> _WHAT THE TASK REQUIRES_: Check each line of the data for "agent", then give the number of lines that have it, without any other words.

> _TASK DATA_:
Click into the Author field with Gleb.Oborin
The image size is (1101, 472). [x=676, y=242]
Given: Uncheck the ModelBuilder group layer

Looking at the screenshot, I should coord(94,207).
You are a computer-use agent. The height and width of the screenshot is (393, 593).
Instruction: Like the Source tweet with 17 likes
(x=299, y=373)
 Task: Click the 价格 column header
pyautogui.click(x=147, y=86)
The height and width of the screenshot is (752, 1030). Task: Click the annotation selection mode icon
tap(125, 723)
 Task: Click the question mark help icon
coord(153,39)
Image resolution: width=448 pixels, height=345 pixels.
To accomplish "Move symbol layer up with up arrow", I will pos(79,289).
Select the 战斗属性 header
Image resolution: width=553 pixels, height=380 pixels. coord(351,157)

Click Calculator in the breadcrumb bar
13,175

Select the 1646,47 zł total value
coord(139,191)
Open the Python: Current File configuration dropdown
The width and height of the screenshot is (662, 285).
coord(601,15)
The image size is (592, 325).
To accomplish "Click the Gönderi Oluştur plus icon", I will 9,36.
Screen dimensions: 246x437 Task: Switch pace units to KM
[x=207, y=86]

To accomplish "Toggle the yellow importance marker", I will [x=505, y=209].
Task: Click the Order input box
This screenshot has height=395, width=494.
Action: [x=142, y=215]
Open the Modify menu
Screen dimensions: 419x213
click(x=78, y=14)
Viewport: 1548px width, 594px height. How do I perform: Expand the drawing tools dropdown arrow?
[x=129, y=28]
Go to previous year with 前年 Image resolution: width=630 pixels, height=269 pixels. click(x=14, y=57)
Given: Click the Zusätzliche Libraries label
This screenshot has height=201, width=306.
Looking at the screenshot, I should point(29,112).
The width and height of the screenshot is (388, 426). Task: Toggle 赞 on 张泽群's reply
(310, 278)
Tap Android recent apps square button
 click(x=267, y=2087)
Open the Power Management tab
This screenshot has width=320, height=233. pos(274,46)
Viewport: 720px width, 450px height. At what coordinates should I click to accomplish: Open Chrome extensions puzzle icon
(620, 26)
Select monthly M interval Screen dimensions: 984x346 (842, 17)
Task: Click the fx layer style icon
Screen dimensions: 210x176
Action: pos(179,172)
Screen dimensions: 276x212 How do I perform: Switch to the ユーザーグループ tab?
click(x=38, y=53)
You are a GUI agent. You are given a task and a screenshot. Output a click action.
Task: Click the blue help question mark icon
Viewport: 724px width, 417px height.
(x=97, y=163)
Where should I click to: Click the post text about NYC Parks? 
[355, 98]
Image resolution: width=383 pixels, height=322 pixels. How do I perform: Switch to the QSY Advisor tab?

> _SOLUTION_: 2